_EXERCISE DESCRIPTION_
Nothing is to be output except the lines from the one containing "Viewport: 311px width, 165px" through the end of the material, each reproduced exactly.
-.-.-
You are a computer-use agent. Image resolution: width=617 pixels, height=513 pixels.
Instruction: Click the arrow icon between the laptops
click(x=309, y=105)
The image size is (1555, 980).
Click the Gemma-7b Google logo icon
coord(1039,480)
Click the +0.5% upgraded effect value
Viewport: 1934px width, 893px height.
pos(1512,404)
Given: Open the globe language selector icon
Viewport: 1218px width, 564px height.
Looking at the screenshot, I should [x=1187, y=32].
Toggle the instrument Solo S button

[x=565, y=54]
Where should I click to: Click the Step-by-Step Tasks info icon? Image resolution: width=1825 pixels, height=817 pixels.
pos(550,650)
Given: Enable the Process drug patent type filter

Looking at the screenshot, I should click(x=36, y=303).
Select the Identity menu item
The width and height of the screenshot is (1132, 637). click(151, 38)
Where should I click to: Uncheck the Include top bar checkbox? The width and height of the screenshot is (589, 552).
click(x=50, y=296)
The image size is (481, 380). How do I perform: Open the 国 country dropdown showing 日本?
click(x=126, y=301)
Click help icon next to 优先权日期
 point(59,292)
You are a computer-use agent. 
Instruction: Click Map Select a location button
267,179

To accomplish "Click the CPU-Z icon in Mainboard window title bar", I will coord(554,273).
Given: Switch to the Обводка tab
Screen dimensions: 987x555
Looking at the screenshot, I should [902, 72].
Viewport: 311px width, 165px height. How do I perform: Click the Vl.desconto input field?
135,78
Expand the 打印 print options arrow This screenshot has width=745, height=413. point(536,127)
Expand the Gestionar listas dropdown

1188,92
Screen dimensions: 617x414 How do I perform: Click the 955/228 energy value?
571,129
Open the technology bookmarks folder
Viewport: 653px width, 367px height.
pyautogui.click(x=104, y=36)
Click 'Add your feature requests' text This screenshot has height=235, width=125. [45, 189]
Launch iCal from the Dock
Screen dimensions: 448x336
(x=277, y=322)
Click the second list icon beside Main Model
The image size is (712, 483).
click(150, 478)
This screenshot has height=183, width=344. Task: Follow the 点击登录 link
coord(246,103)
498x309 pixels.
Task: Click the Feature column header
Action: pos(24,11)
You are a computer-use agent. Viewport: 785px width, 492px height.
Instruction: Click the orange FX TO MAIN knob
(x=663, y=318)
-.-.-
_SOLUTION TO THIS TASK_
Viewport: 311px width, 165px height. How do I perform: Click the Vl.desconto input field?
135,78
Expand the 打印 print options arrow This screenshot has width=745, height=413. point(536,127)
Expand the Gestionar listas dropdown

1188,92
Screen dimensions: 617x414 How do I perform: Click the 955/228 energy value?
571,129
Open the technology bookmarks folder
Viewport: 653px width, 367px height.
pyautogui.click(x=104, y=36)
Click 'Add your feature requests' text This screenshot has height=235, width=125. [45, 189]
Launch iCal from the Dock
Screen dimensions: 448x336
(x=277, y=322)
Click the second list icon beside Main Model
The image size is (712, 483).
click(150, 478)
This screenshot has height=183, width=344. Task: Follow the 点击登录 link
coord(246,103)
498x309 pixels.
Task: Click the Feature column header
Action: pos(24,11)
You are a computer-use agent. Viewport: 785px width, 492px height.
Instruction: Click the orange FX TO MAIN knob
(x=663, y=318)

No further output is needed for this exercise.